**Source extract**:
====
Green: on hand out
Blue: term from the text to be defined or discussed
Gray: comment made by class member
This lesson takes its title from a song by country gospel singer-songwriter Tracy Dartt, which I sang to the class as an intro to the lesson.
Introduction: Who is the narrator?
Note changes in pronoun person:
Exposition of the text
The Law is not the cause of death; Sin is. Sin exposed its true nature by murdering "me"; its weapon was the Law—an item that in itself is good. The law doesn't kill people; Sin kills people.
The Law is spiritual; "I" by contrast am fleshly, carnal, unspiritual: not in the flesh but of flesh; i.e., not of the same pure and holy stuff as the Law, not completely free of corruption. cf. Ps 51:5 1 Paul affirms that he is simul justus et pecator (Martin Luther's latin phrase meaning "both saint and sinner at the same time."
Prison labor, slave labor. Pushing wheelbarrows in hell. "...do not allow, do not understand": to do without full apprehension of the nature and consequences; to not have a voice in the deed's approval; to be a slave doing the master's will without full knowledge of his purposes; to be driven by impulse rather than reasoned purpose2. Paul's standard is moral and ethical perfection; knowing the Law of God, he can be satisfied with no less.3
"My" sin demonstrates "my" acknowledgement of the goodness of the Law.
v. 17, 20
The efficient cause of sin is Sin, which indwells "me." While he identifies himself with the part of him that approves of the Law, and dissociates himself from Sin, this is not a disavowal of responsibility because he admits that the sin is part of him and thus belongs to him.
====
**Goals**:
(a) In the lesson notes, whose song supplies the lesson's title?
(b) Reproduce the lesson notes word for word, starting at "Note changes in" and ending at "Sin kills people.".

**Source material**:
====
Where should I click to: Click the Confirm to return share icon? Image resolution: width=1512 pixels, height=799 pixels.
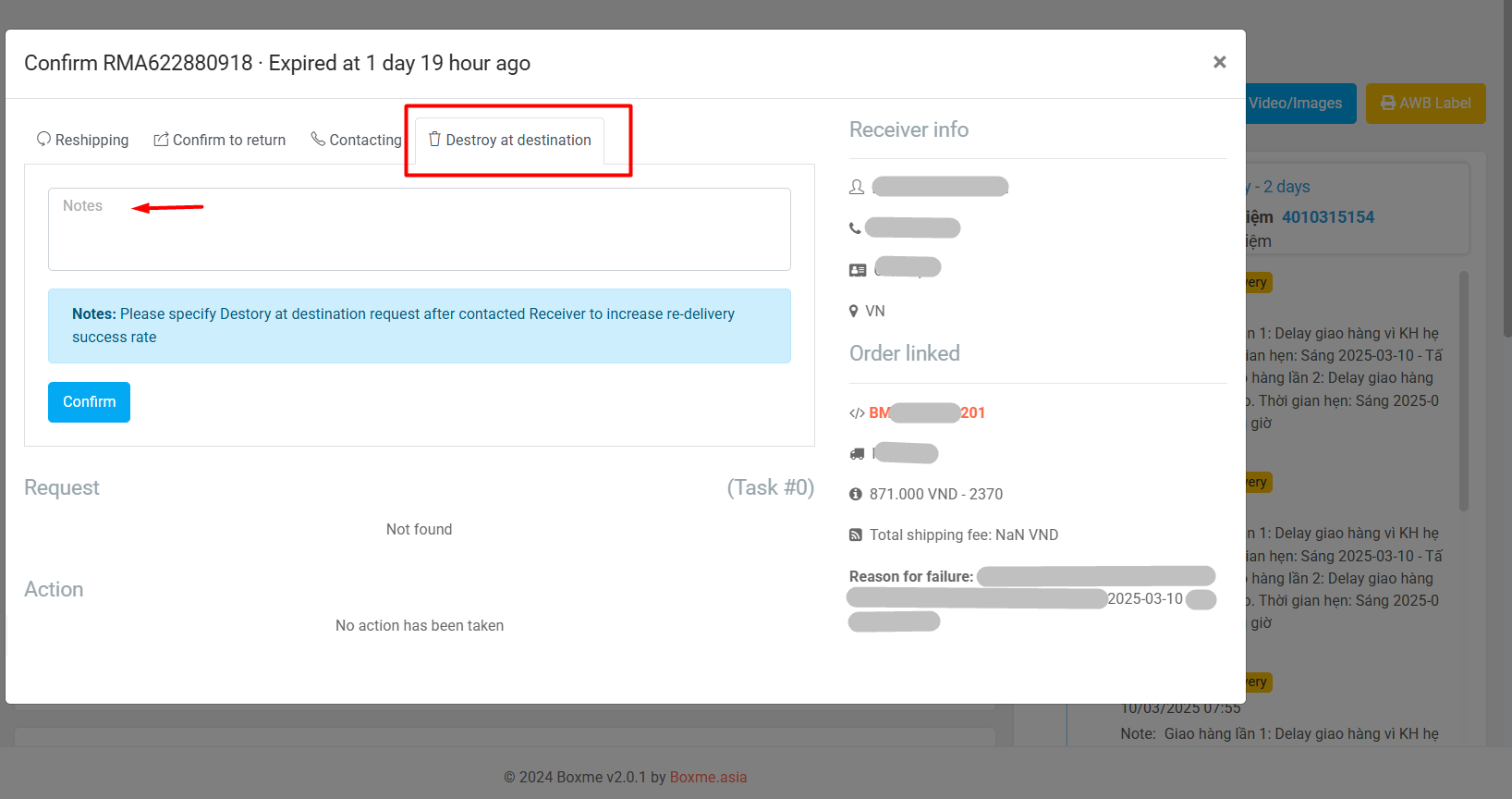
====
**Answers by task**:
(a) Country gospel singer-songwriter Tracy Dartt

(b)
Note changes in pronoun person:
Exposition of the text
The Law is not the cause of death; Sin is. Sin exposed its true nature by murdering "me"; its weapon was the Law—an item that in itself is good. The law doesn't kill people; Sin kills people.